A partir da farta evidência empírica sobre o desempenho econômico e social dos países que implementaram as reformas neoliberais podemos afirmar que o Governo Lula da Silva não será capaz de atingir seus objetivos30[30]. Ao contrário, podemos esperar — a exemplo da África do Sul — que o Governo Lula da Silva terá sucesso no controle do processo inflacionário, mas esse sucesso será obtido ao custo de baixas taxas de crescimento econômico, manutenção ou elevação das taxas de desemprego, aumento da concentração da renda e da riqueza, aumento da pobreza e recorrentes crises cambiais.
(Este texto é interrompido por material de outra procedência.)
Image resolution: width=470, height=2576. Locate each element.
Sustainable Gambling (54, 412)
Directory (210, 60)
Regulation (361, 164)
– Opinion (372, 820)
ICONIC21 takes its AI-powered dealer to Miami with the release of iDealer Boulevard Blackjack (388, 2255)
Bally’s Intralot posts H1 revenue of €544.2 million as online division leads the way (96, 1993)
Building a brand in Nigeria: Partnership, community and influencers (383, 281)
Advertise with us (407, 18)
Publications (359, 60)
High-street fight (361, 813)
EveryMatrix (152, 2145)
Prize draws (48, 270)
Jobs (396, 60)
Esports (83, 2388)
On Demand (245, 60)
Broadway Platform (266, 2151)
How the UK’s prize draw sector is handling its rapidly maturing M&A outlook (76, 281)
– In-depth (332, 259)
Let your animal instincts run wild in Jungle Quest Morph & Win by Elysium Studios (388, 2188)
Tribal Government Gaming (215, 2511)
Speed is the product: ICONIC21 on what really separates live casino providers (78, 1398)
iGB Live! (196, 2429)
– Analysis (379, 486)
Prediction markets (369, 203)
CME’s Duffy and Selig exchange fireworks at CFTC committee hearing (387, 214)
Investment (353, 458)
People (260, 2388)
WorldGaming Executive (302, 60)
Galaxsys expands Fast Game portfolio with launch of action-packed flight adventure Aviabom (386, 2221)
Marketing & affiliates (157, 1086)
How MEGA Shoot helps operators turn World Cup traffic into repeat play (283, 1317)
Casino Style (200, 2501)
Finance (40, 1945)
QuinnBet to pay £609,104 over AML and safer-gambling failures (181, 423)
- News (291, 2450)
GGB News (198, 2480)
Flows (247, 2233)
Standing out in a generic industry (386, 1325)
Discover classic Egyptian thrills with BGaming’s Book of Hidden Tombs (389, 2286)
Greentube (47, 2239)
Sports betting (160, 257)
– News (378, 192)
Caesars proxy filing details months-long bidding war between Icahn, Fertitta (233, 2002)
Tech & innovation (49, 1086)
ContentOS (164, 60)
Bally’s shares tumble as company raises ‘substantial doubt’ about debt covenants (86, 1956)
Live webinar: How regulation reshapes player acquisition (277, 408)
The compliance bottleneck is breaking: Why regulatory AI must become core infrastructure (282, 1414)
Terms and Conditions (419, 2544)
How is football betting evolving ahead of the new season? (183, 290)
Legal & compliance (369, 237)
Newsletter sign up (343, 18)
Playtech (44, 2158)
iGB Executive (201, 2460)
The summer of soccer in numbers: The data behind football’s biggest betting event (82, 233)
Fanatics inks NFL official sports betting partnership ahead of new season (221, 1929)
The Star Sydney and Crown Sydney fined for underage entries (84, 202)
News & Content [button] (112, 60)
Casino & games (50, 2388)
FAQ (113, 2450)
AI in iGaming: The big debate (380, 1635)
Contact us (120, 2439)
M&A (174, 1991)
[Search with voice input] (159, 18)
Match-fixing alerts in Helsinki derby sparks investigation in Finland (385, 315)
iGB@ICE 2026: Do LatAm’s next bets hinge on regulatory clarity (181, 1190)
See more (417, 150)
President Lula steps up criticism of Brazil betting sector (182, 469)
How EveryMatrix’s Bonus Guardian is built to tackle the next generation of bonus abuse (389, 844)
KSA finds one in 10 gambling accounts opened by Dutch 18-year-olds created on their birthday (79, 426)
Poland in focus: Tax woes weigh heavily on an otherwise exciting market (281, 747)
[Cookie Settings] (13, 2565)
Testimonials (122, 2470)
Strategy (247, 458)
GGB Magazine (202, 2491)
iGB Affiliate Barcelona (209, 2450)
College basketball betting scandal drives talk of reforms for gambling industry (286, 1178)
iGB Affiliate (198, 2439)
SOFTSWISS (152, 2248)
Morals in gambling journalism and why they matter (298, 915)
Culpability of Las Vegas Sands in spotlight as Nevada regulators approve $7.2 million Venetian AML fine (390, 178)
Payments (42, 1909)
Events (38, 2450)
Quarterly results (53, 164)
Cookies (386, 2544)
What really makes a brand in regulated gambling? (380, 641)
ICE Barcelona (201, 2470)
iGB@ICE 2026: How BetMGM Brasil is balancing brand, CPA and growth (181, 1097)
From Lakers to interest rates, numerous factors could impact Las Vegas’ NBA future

Na nossa opinião, o programa de governo proposto pelo PT durante o período eleitoral oferece uma base consistente para a implementação de políticas macroeconômicas e de reformas estruturais que seriam capazes de promover a retomada do crescimento econômico com inclusão social. Existem diversas contribuições importantes para a construção dessa nova estratégia de desenvolvimento econômico e social31[31], mas que infelizmente foram abandonadas em favor de se dar continuidade à implantação de um modelo que vem sendo implantado no Brasil desde o Governo Collor. Não deixa de ser surpreendente que nesse momento histórico — quando os efeitos perversos para o desenvolvimento e a inclusão social que resultam da implantação do modelo neoliberal já são bem conhecidos —, o Partido dos Trabalhadores, numa verdadeira “marcha da insensatez”, resolva adotar como sua esta estratégia fracassada. A retomada das propostas defendidas durante a campanha eleitoral ainda é possível. Cabe a todos os eleitores do Presidente Lula da Silva, principalmente os militantes dos movimentos sociais, lutarem para que o governo comece a implementar o programa econômico defendido durante a campanha eleitoral, dando, assim, início efetivo a "uma lúcida e criteriosa transição entre o que temos hoje e aquilo que a sociedade reivindica".

Bibliografia Citada

                                                            30[30] Essa afirmação, baseada na história e na evidência empírica internacional, é corroborada pelo estudo de Gonçalves (2003) para a economia brasileira.

31[31] Ver, por exemplo, Batista Jr. (2002) e Saad Filho (2003).